AAPM: Docs Get Advice on Medical Marijuana

March 29th, 2011 by admin Leave a reply »

WASHINGTON — Doctors in every state in the U.S. have the right to recommend medical marijuana for patients with a qualifying condition, such as cancer or HIV, but they can find themselves in legal hot water if they actually prescribe it — even in those states where medical marijuana has been legalized.

That’s because although the First Amendment right of free speech allows physicians to recommend medical marijuana, under a 2009 decision by the 9th Circuit Court of Appeals, they may not say or do anything to help patients obtain the drug, according to Joshua Murphy, JD, of the Mayo Clinic Legal Department in Rochester, Minn.

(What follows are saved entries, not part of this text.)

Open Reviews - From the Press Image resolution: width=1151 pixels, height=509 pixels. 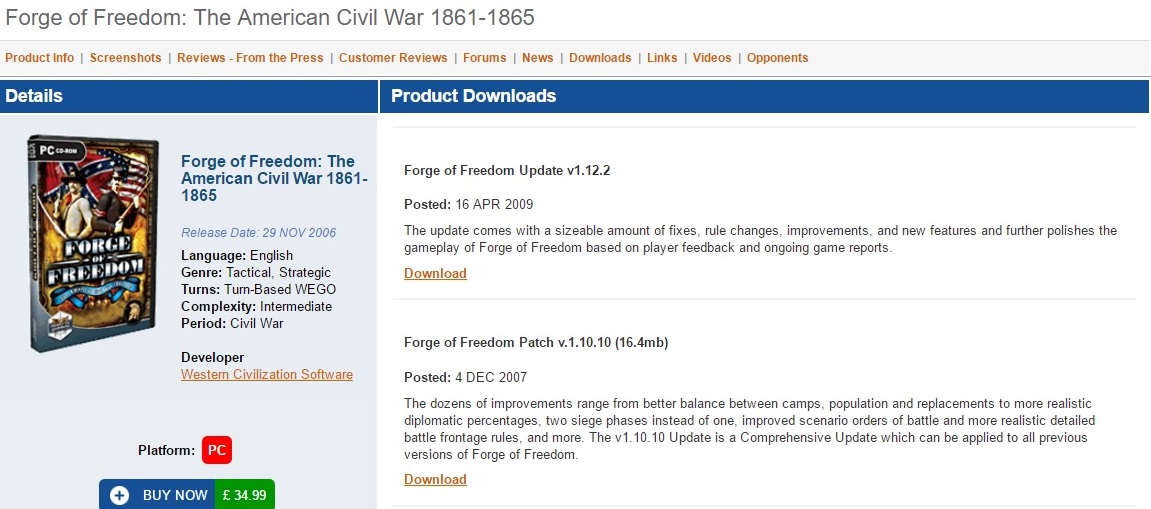pyautogui.click(x=250, y=58)
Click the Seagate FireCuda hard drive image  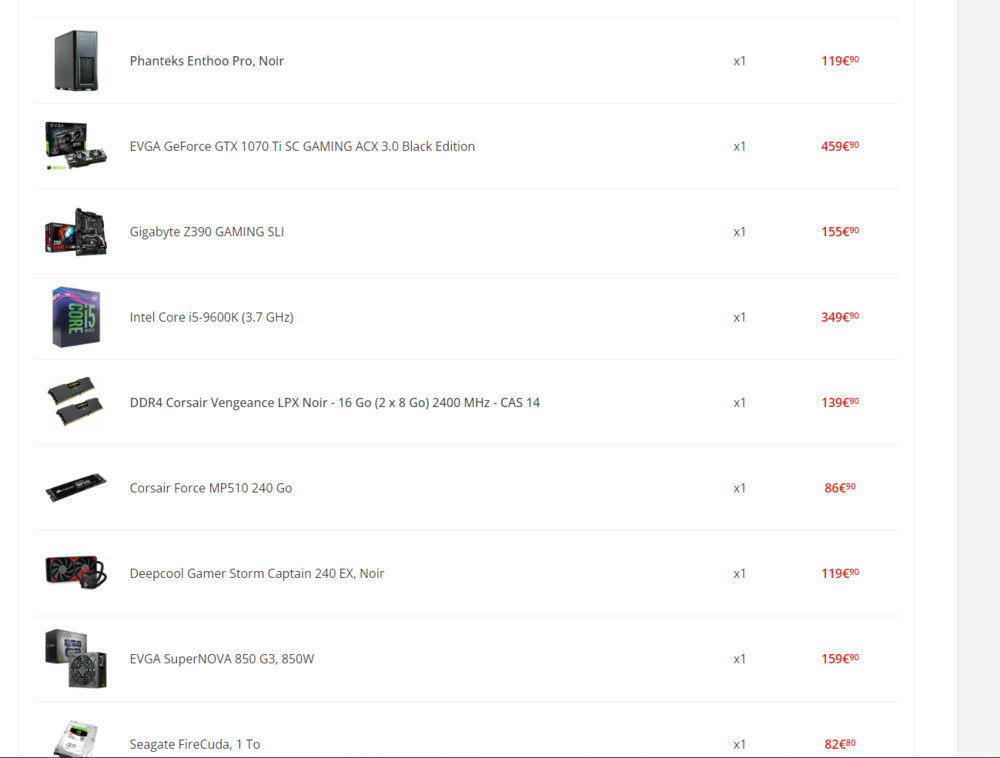click(x=76, y=738)
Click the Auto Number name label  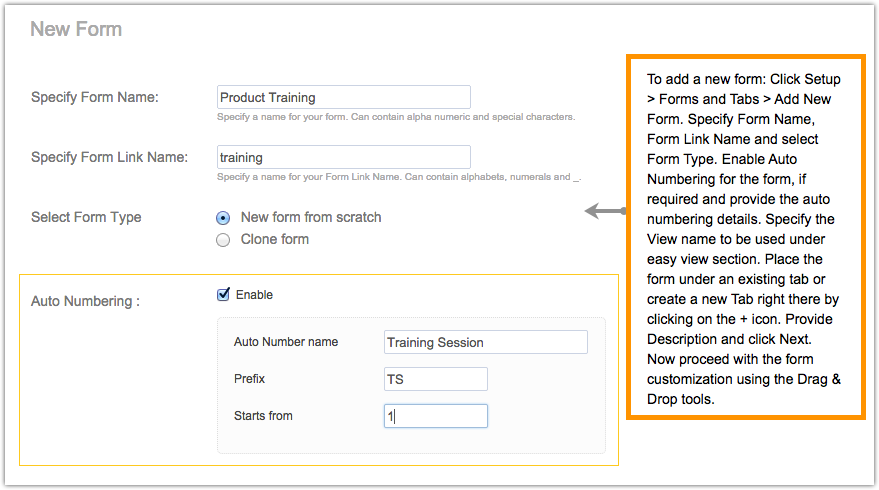(286, 342)
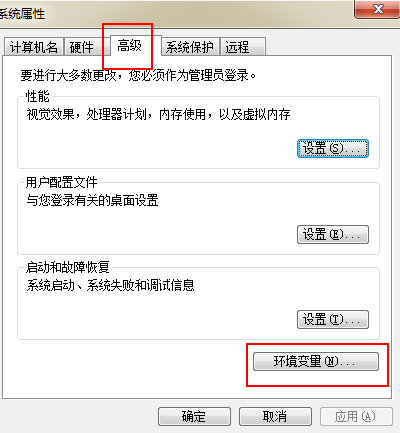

Murphy gave clinicians a primer on the do’s and don’ts in the new — and expanding — playing field of medical marijuana, during a panel discussion here at the American Academy of Pain Medicine meeting.

“Fifteen states and the District of Columbia have laws permitting the use of medical marijuana,” Murphy explained. Those states are Alaska, Arizona, California, Colorado, Hawaii, Maine, Michigan, Montana, Nevada, New Jersey, New Mexico, Oregon, Rhode Island, Vermont and Washington.

But even if a doctor doesn’t live in those states, medical marijuana may still impact his practice — especially if he lives in a border state, he said.

Murphy’s talk highlighted a panel at the AAPM meeting that tackled the thorny problem of medical marijuana, complicated by varied state laws legalizing it and federal laws that ban it.